You know we, we'd go into the, we'd be in this, uh, rehearsal facility in Burbank and you know there'd be like, um, kind of uh, uh, a rehearsal in the rehearsal space.

Speaker 4:

You know, so, you know, because it's a stage show, you know they have the, the, all, the, the, the lines taped on the floor of like where this the edges and this riser, and all this kind of stuff taped on the floor of like where this the edges and this riser, and all this kind of stuff. Um, and you'd go in and watch this rehearsal to just make sure that you were on the same page with what the performers were doing, and all that in relationship to the screen content that I was working on with my buddy Nick. And then when, like, rehearsal moves to the theater, and then you're like in the nokia theater or whatever theater you're in and you're like seeing your stuff on the screen and the lights and all that stuff comes together and then it's the end of a 14 hour day and you jump in the car and you're driving up the 101 to go home and it's yeah, dude, it is, it is there, is.

Speaker 2:

I mean I think back on those times very fondly to have been like I am on my way to continuing to make bigger and bigger contributions to this machinery and and and, yeah, and and in a way where you know, I'm thinking about that sunny, just like, like sunset drive, where you just accomplished you accomplish like some sort of obvious progression towards your dream or your goal. Yeah, and it's just like the highest level of ecstasy you can, yeah, I mean you can experience as a human, and I haven't experienced that in. I mean, I don't know, this sounds really I'm not. I don't mean this in like a depressing way. I haven't experienced that in a while, though, like I distinctly remember. Um, I watched this video from this kid who graduated college yesterday.

Speaker 2:

You know, it's just a weird YouTube. Somehow it pops up in your next video and I was like I don't know what this is. It was two minutes long or something.

### Problem set
(a) From the transcript about stage-show rehearsals, pull out the span that begins at the words "I mean I think" and ends after "graduated college yesterday.".
(b) Write the next part of the transcript about stage-show rehearsals, picking up after its last line.

### Data segment
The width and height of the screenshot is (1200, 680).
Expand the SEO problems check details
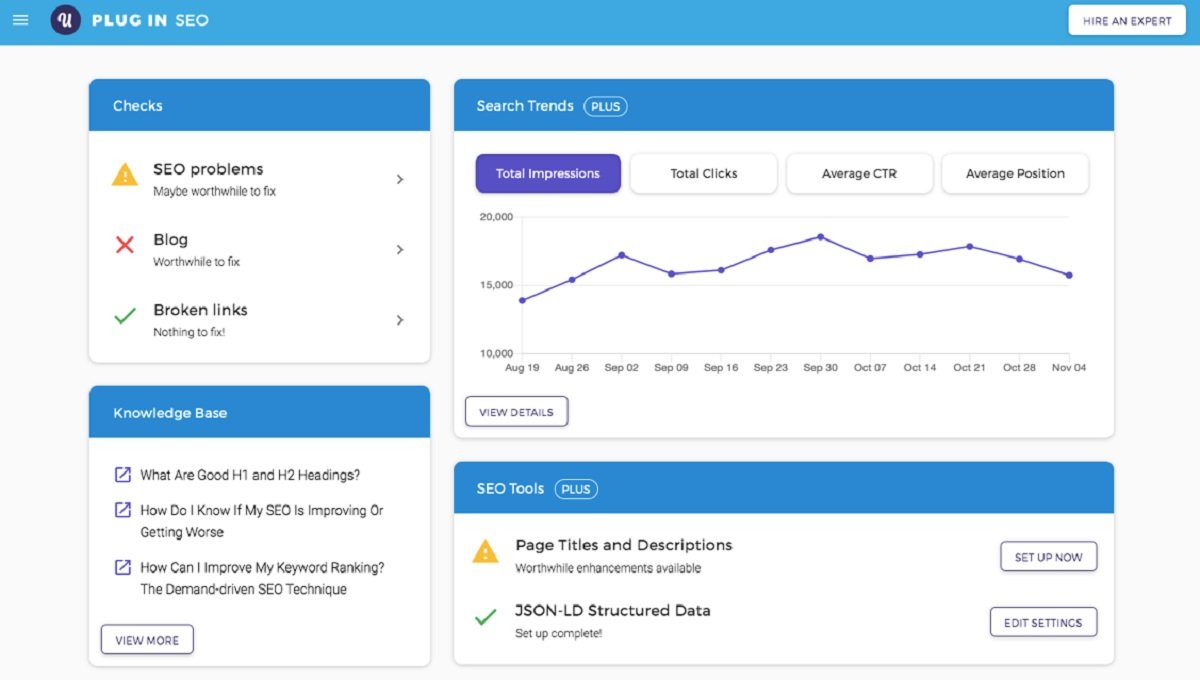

### Responses for each task
(a)
I mean I think back on those times very fondly to have been like I am on my way to continuing to make bigger and bigger contributions to this machinery and and and, yeah, and and in a way where you know, I'm thinking about that sunny, just like, like sunset drive, where you just accomplished you accomplish like some sort of obvious progression towards your dream or your goal. Yeah, and it's just like the highest level of ecstasy you can, yeah, I mean you can experience as a human, and I haven't experienced that in. I mean, I don't know, this sounds really I'm not. I don't mean this in like a depressing way. I haven't experienced that in a while, though, like I distinctly remember. Um, I watched this video from this kid who graduated college yesterday.

(b)
Speaker 2:

I was like, okay, I'll watch it. And I left the comment. I don't know the last time I've left a YouTube comment to be honest, I've replied to like a couple but I I mean I think I've maybe left two YouTube comments in my entire life and he was like I, just as of yesterday I graduated and I don't know what that did to me, but I was just like immediately took me back to how scary and free that felt. Yeah, and that feeling where you talk about like I remember the first time I got paid to take photos for something. Like the first time I got paid to do I guess it was pre-graduation Once, the first time I got paid to like edit or do something, but the first time I got paid for like my photo work was post-graduation.

Speaker 2:

Yeah, it was just this. It was like sunset, music was playing, I had the windows down. I was just like this is as good as it gets, this is the peak of human existence. Yep, and obviously I've experienced that with personal things and you know, but something about that man you know you finish like you said you.

Speaker 2:

Yeah, you're on the 101. Add that myth to it yeah. I'm sure it takes it like complete other love. I'm talking about like 440 or like I-65.

Speaker 4:

Well, I'm like 27-ish years old and I'm this young and I'm in it, I'm in the middle of this. I mean I had a drive-on to the Universal lot and I got to go into Amblin because one of the companies they had a first look deal with was interested in a spec script that I had written. And I'm like, I'm like I'm walking into the place that Steven Spielberg like spends his days when he's here reading scripts and doing his thing, and I'm walking into that, that building on the lot to meet about a screenplay I wrote or I'm writing, and then I got to drive off the lot. You know, you get to drive on. I literally parked right out front from Amblin. I'm just like, you know, you just, it's just a thrill. I had a spec script that went out and, um, I got to drive onto the 20th century Fox lot and I'm like, walking by, this huge empire strikes back mural, and then I walk into the main building and like all the star Wars posters are up and I'm meeting with one of the.

Speaker 2:

Oh, they do such a good job of cultivating. Oh yeah, and yeah.

Speaker 4:

And putting it at the forefront. I and I would literally be like driving off the lot after a meeting like that going. I really blew that meeting, by the way. I was like that's where all my insecurity and lack of confidence came in. I didn't think I belonged. That's why you're sitting in my studio making a podcast.

Speaker 4:

I was in that God you are with that VP and he he could just sense that you know the script that he read. And then the person that showed up there needed to be more time. I was just not ready for prime time. As far as just being in the room, this is what they talk about being good in the room. At least in that meeting I was not good in the room, you're dealing with some of the biggest alpha personalities in the room.

Speaker 2:

Yeah, At least in that meeting I was not good in the room. You're dealing with some of the, you know, biggest alpha personalities in the world too.

Speaker 4:

Well, but I had sort of like gotten farther along than I think I thought, than where I thought I was. I was like, holy shit, I'm driving on 20th Century Fox. They read my spec script and they want to meet with me, to feel me out for other stuff, like, yeah, this wasn't a good fit for us, we didn't buy it, but we want to see what your vibe is for other stuff I'm like eh.

Speaker 2:

They're like, eh, not a great vibe, and that's what those meetings are.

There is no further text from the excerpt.